Questo Vangelo custodisce l’essenza della nostra civiltà. Gli occhi della fede sono un dono dello Spirito Santo, che si offre alla nostra libertà, ma che ha in sé una drammatica inderogabilità. Il problema del senso della storia umana è facilmente rimovibile, ma non eliminabile. In questo tempo, nella società della tecnologia e dell’ecologia, il drammatico contrasto tra la potenza della mente umana e i limiti del pianeta terra pesano sul sentimento comune della vita. Molto di quello che facciamo è un mezzo per evadere all’esterno di noi stessi, per appassionarci di cose che non ci appassionano.

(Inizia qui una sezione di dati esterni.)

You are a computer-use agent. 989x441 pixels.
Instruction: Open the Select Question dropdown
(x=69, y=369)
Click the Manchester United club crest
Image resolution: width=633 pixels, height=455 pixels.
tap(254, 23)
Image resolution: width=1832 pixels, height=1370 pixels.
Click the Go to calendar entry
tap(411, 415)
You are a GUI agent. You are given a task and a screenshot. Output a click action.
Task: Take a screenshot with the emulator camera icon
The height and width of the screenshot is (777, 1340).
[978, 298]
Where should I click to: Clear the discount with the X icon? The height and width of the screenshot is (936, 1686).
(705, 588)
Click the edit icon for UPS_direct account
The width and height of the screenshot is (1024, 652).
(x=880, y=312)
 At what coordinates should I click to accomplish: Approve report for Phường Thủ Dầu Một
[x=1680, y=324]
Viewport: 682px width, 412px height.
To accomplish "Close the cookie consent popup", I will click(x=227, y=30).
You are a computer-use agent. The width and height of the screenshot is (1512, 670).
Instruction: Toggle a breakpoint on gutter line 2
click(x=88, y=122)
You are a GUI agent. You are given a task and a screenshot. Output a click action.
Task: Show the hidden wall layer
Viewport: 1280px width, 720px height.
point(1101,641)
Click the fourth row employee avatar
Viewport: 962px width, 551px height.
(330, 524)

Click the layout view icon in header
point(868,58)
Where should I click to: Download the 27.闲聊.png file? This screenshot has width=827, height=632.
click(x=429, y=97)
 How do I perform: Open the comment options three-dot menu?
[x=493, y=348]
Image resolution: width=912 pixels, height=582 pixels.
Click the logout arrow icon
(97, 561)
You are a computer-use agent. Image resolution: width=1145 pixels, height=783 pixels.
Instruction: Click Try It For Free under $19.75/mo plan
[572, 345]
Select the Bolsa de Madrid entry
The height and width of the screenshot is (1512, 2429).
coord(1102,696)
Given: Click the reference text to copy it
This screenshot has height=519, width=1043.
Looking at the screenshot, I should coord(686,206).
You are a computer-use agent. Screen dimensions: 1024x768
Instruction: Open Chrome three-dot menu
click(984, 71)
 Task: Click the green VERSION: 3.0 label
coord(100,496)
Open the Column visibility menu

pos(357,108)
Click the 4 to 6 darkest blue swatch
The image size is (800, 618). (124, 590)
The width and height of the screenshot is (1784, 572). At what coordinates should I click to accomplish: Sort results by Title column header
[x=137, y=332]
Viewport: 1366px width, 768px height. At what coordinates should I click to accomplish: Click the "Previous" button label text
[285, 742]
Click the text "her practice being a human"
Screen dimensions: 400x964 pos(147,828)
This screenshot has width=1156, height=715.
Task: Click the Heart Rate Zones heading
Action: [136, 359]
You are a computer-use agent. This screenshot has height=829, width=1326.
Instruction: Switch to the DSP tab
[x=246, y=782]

L’uomo è maggiore del pianeta terra. Per questo l’uomo ha senso solo se è chiamato a una condizione fisica e cosmica omogenea alla potenza della mente umana. Questa proposizione non è irragionevole, ma può essere pensata solo innanzi alla possibilità dei «nuovi cieli» e della «nuova terra» annunziati dalla rivelazione. È innanzi all’affiorare della coscienza del fine e della fine che il problema del divino e dell’eterno tornano in termini che non erano conosciuti prima di questa generazione. Il comunismo è stata l’ipotesi di una pienezza immanente alla storia stessa, la sua fine ripropone il problema del senso dell’uomo in termini che non appartengono alla nostra memoria. Questo Vangelo obbliga a una scelta interiore, libera ma inevitabile. E il futuro del nostro tempo dipende dalla qualità della sua speranza.